Question

An organic compound (A) with the molecular formula ${C_8}{H_{16}}{O_2}$ was hydrolyzed with dilute sulfuric acid to give a carboxylic acid (B) and an alcohol (C). Oxidation of (C) with chromic acid produced (B). (C) on dehydration gives $but - 1 - ene$ . Write equations for the reactions involved.

Answer 1

The compound that gives a carboxylic acid and an alcohol when hydrolyzed is an ester. Now we know that compound (A) is an ester. Dehydration of alcohol gave $but - 1 - ene$ so the alcohol contains four carbons. Similarly find the number of carbons in other compounds and accordingly the reactions involved.

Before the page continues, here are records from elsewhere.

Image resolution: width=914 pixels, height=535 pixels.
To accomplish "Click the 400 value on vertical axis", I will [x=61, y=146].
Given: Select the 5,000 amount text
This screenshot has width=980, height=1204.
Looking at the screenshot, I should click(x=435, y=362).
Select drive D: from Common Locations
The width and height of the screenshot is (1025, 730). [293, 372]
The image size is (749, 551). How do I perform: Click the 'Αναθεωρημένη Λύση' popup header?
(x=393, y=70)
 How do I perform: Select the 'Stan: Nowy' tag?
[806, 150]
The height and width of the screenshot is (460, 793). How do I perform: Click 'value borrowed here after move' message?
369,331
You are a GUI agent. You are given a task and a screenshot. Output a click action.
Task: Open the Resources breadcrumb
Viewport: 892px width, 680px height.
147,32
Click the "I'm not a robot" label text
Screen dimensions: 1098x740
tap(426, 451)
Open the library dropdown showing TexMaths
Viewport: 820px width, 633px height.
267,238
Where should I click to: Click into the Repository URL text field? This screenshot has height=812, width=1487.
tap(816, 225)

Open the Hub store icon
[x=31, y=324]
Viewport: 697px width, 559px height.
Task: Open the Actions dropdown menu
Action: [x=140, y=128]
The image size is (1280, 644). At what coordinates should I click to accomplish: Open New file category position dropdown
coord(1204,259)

Complete step-by-step answer: It is given to us that a compound (A) on hydrolysis gave a carboxylic acid and an alcohol. This means that the compound (A) is an ester. It is also given that the molecular formula of compound (A) i.e. ester is ${C_8}{H_{16}}{O_2}$ which means that the ester contains eight carbon atoms. The compound (C) which is an alcohol on dehydration gave $but - 1 - ene$ and this means that the alcohol has four carbon atoms and hence the carboxylic acid has remaining four carbon atoms.In the molecule $but - 1 - ene$ the double bond or functional group lies on the terminal carbon so before hydrolysis, the hydroxyl group must be one the first carbon. Hence we can give the structure for compound (C) as $C{H_3}C{H_2}C{H_2}C{H_2}OH$ It is also given that oxidation of (C) gave compound (B). So let us oxidize the compound (C).
$C{H_3}C{H_2}C{H_2}CHOH\xrightarrow[{Oxidation}]{{Cr{O_3}/C{H_3}COOH}}C{H_3}C{H_2}C{H_2}COOH$
So the compound (B) is Butanoic acid. From the compounds (B) and (C), we can write the structure for compound (A) as $C{H_3}C{H_2}C{H_2}COOC{H_2}C{H_2}C{H_2}C{H_3}$
Now we can write all the reactions as follows.
a) $C{H_3}C{H_2}C{H_2}COOC{H_2}C{H_2}C{H_2}C{H_3}\xrightarrow{{hydrolysis}}C{H_3}C{H_2}C{H_2}C{H_2}OH + C{H_3}C{H_2}C{H_2}COOH$
b) $C{H_3}C{H_2}C{H_2}C{H_2}OH\xrightarrow{{Dehydration}}C{H_3}C{H_2}CH = C{H_2}$
c) $C{H_3}C{H_2}C{H_2}CHOH\xrightarrow[{Oxidation}]{{Cr{O_3}/C{H_3}COOH}}C{H_3}C{H_2}C{H_2}COOH$

Note: In summary, Butyl butanoate on Hydrolysis in a weak acid produced Butanoic acid and Butanol. Butanol on dehydration lost one water molecule to give $but - 1 - ene$. Butanol on oxidation with chromic acid gave Butanoic acid.